::: AVAILABLE DATA :::

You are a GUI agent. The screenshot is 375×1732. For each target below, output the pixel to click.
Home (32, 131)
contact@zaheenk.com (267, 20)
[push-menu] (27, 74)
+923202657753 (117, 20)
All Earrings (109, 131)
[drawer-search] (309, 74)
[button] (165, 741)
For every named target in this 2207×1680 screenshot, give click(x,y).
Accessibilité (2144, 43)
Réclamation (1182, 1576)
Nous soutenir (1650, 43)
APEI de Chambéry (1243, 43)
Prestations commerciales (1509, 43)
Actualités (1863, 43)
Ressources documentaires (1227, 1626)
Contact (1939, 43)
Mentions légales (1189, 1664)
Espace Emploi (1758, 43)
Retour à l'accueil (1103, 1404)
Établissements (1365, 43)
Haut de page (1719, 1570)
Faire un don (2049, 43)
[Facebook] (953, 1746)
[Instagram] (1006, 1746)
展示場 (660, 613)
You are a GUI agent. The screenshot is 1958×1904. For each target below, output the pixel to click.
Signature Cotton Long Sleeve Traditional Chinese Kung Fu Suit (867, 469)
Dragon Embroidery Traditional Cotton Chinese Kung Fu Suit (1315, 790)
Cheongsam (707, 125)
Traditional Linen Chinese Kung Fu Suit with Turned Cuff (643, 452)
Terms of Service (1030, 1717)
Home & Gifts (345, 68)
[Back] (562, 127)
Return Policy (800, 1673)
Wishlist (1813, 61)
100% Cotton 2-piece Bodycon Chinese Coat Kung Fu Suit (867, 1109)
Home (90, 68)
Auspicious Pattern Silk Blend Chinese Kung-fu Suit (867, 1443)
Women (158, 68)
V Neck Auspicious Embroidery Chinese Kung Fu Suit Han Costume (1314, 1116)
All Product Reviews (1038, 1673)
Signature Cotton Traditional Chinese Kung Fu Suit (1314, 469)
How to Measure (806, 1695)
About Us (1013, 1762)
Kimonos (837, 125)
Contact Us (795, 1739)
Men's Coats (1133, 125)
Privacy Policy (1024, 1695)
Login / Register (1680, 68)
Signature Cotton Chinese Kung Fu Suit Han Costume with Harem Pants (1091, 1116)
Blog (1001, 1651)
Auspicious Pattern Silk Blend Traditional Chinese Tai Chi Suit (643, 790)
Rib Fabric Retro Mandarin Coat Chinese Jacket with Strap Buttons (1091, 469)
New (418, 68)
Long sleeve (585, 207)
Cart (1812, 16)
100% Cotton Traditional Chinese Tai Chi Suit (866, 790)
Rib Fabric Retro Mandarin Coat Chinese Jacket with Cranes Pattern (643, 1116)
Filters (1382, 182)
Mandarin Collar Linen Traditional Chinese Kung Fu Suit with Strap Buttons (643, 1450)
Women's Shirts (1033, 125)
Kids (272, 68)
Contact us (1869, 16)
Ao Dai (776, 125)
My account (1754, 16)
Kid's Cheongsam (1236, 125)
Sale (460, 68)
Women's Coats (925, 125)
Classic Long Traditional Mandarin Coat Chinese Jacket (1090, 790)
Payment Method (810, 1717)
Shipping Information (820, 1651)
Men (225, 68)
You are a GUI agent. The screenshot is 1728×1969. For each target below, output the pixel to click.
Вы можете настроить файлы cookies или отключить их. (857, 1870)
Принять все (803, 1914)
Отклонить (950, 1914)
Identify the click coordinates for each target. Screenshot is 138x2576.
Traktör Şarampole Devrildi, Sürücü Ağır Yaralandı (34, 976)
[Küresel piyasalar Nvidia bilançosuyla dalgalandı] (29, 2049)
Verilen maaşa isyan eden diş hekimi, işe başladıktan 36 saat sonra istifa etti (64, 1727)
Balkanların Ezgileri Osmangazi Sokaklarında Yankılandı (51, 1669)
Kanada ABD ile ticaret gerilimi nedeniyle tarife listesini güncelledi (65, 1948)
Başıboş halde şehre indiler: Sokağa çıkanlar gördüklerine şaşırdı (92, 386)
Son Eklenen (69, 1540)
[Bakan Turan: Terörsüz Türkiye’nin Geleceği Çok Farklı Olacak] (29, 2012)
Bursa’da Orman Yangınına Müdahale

:::

TASK DESCRIPTION
From the line holding "Identify the click" to the final line of the data, output each line exactly and nothing more.

REPLY TO THE TASK
Identify the click coordinates for each target. Screenshot is 138x2576.
Traktör Şarampole Devrildi, Sürücü Ağır Yaralandı (34, 976)
[Küresel piyasalar Nvidia bilançosuyla dalgalandı] (29, 2049)
Verilen maaşa isyan eden diş hekimi, işe başladıktan 36 saat sonra istifa etti (64, 1727)
Balkanların Ezgileri Osmangazi Sokaklarında Yankılandı (51, 1669)
Kanada ABD ile ticaret gerilimi nedeniyle tarife listesini güncelledi (65, 1948)
Başıboş halde şehre indiler: Sokağa çıkanlar gördüklerine şaşırdı (92, 386)
Son Eklenen (69, 1540)
[Bakan Turan: Terörsüz Türkiye’nin Geleceği Çok Farklı Olacak] (29, 2012)
Bursa’da Orman Yangınına Müdahale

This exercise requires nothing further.